Mid-November Travel: This can be a frustrating time of year, depending on where you’re hunting. In many places the bucks are in lockdown and in places that get high-pressure the deer have been hunted very hard for at least two weeks. Now in another location, I had a great funnel stand in between a lake and small pond that I hadn’t sat all year. I was simply waiting for the right conditions to sit this highly anticipated spot. I was looking for a morning hunt with south winds and high-pressure to take advantage of the rising thermals. I had finally gotten those conditions and I snuck into the stand well before daylight. I was blessed with a boom of deer activity through the first hour of daylight. I passed on a decent eight point twice in the first hour and at 8:05 AM a nice heavy 10 point offered me a gimme shot at 6 yards.

Season timing tactic: Don’t try to force a low percentage sit in your best spots. Wait until conditions are perfect and then strike.

Mid-November Home #2: The following weekend I was able to get out for an all-day sit back at home. I sat in a spot that I had been successful in past years during the “lock-down” phase of the rut. It consists of a thick brushy river bottom where bucks tend to push does into seclusion to breed them. Often you will find them on little peninsulas of land all by themselves with a hot doe. I spotted this buck with a doe at 11:00 AM out in the river bottom. They were several hundred yards away so I quickly climbed down out of my tree and repositioned myself about 200 yards closer to them.  I misjudged just how far away they were though, as I climbed into my tree and noticed they were a mere 40 yards away. Luckily I was able to get into my tree undetected and make a killing shot.

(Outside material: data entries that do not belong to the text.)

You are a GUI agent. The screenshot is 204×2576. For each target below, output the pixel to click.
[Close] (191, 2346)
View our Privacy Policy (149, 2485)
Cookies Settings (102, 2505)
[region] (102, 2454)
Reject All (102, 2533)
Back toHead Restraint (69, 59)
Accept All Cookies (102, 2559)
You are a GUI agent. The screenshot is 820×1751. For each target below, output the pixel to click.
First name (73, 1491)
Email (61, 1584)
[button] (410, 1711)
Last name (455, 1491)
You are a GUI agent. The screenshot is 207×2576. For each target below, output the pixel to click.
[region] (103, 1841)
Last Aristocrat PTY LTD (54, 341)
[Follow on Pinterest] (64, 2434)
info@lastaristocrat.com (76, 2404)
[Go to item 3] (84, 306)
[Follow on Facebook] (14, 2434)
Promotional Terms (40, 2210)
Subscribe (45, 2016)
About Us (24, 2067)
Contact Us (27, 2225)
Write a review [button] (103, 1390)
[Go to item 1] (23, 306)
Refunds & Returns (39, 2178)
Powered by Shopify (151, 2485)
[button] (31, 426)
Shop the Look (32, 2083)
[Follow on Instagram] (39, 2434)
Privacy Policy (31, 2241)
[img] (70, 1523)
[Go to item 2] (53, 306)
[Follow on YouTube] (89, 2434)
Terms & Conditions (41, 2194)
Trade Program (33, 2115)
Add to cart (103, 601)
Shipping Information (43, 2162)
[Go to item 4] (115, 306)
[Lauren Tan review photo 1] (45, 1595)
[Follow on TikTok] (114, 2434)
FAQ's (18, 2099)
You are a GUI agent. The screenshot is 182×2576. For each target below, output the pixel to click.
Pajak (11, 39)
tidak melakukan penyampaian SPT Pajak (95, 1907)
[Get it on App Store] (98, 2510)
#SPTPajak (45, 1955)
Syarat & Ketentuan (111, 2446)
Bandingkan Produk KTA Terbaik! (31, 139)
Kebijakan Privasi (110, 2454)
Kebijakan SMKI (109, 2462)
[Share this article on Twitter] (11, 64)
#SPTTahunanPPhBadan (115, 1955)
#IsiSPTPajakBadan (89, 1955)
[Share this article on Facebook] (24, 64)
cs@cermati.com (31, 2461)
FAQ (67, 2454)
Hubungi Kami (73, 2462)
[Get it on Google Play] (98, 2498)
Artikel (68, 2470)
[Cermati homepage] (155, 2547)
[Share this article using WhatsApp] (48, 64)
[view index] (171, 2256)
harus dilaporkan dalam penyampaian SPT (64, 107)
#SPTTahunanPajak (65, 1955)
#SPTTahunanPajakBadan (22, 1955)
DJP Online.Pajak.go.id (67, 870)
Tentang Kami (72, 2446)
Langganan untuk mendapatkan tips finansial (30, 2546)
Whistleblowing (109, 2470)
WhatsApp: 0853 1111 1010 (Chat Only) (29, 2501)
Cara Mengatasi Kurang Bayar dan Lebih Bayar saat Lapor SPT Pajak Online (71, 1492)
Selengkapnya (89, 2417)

Season timing tactic: With prior knowledge that this was a popular breeding area I planned an all- day sit during the “lock-down” phase of the rut. I got a visual of a great buck at a distance and decided to get aggressive and relocate closer to him. Had I not done this, who knows if I would’ve ever gotten an opportunity?

Looking Back

2015 totals allowed me 19 sits in a treestand (most of which were 3-4 hour sits), and over the course of those sits, as you just read, I was able to harvest five good bucks. I am not a great hunter, but with smart planning I was still able to enjoy some success. Even though I wasn’t able to get out as much as I would’ve liked, I was flexible with when I could hunt, which allowed me to capitalize on conditions and timing that produced very high quality sits.

So if work or family interferes with you getting as much time in the woods as you’d like, consider tactics like these and it might help you make the most of the hunts that you get.